06/06/2020 | Sonia Romero | 4 min de lecture

Le jour du dépassement, date à laquelle l’humanité a épuisé toutes les ressources que les écosystèmes peuvent produire en une année, devrait cette fois tomber le 22 août. Soit trois semaines plus tard qu’en 2019.

Ce jour symbolique qui marque la pression exercée par l’humain (que ce soit pour boire, manger, se chauffer ou se déplacer) sur les ressources et l’écosystème de la planète sera bien retardé cette année. Des conséquences découlant directement de la pandémie de coronavirus qui a mis l’humanité à l’arrêt durant de nombreuses semaines.

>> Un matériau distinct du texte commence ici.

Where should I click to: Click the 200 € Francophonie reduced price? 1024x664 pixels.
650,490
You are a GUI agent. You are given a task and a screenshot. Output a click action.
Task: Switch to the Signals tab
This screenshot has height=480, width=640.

Ce jour est calculé par Global Footprint Network, un institut de recherches international en Californie, sur base de plus de 15.000 données des Nations unies. Selon leurs estimations, il tombera cette année le 22 août, alors qu’il arrivait déjà le 29 juillet l’année dernière. L’institut estime en outre que nous nécessiterons l’équivalent d’1,6 Terre pour subvenir à nos besoins jusqu’à la fin de l’année.

‘Cela ne va pas durer’

Il s’agit d’un ‘renversement historique’, souligne le groupe, alors que cette date fatidique avait tendance à avancer d’année en année. Un recul d’une telle ampleur n’a d’ailleurs jamais été observé depuis que la Terre est devenue ‘déficitaire’ de ses ressources en 1970.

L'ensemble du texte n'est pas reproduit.